On March 17, 2017, Willson re-signed with the Seahawks.

===Detroit Lions===
After five years in Seattle, Willson signed a one-year, $2.5 million contract with the Detroit Lions on March 21, 2018.

===Oakland Raiders===
On March 29, 2019, Willson was signed by the Oakland Raiders, but was released during final roster cuts on August 30.

===Seattle Seahawks (second stint)===
On September 25, 2019, Willson was signed by the Seahawks after they traded tight end Nick Vannett to the Pittsburgh Steelers.

Willson re-signed with the Seahawks on April 21, 2020, and was released on November 3.

===Baltimore Ravens===
On November 17, 2020, Willson was signed to the Baltimore Ravens' practice squad. He was elevated to the active roster on November 21 for the team's week 11 game against the Tennessee Titans, and reverted to the practice squad after the game. He was elevated to the active roster on December 2 for the team's week 12 game against the Pittsburgh Steelers, and reverted to the practice squad after the game. He was promoted to the active roster on December 4, and waived on December 19.

===Seattle Seahawks (third stint)===
On December 30, 2020, Willson signed with the practice squad of the Seahawks. He was promoted to the active roster on January 6, 2021.

Willson re-signed with the Seahawks on August 24, 2021. He announced his retirement the next day, citing a heart-related condition.

==Personal life==
Willson has attributed his success in life to being a part of the Catholic Church.

Willson had a Tuesday guest spot with BJ & Migs Mornings on 99.9 KISW "The Rock of Seattle" radio station titled "The End Zone with Luke Willson."

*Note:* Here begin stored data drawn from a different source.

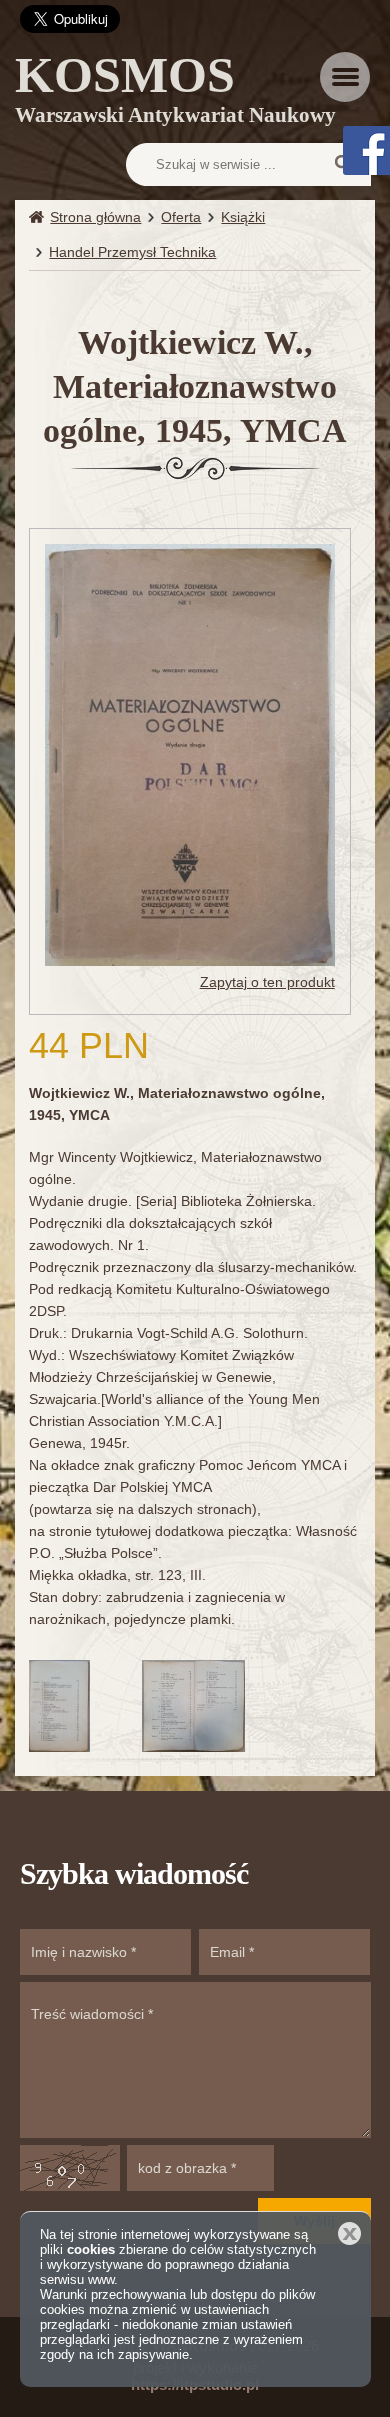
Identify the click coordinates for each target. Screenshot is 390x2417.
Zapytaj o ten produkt (267, 982)
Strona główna (95, 217)
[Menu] (345, 77)
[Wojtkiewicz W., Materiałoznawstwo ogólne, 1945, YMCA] (189, 754)
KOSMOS (175, 93)
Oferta (181, 217)
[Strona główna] (39, 217)
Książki (243, 217)
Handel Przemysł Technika (132, 252)
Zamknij (349, 2233)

He has also appeared several times as an NFL analyst on Canadian sports television network TSN during the 2022-23 season and playoffs. In 2025, Willson joined the CFL on TSN as a sideline analyst and he continues to make appearances on TSN as an in-studio analyst on SportsCentre, SC with Jay Onrait, OverDrive and CTV/TSN’s NFL broadcasts.

In October 2025, Willson's podcast, "Film Never Lies", debuted. The weekly podcast covers his life in professional football with guests from across sports and pop culture, including former teammates Marshawn Lynch and Jimmy Graham, Alphonso Davies, Michael Saunders and Tyrone Crawford.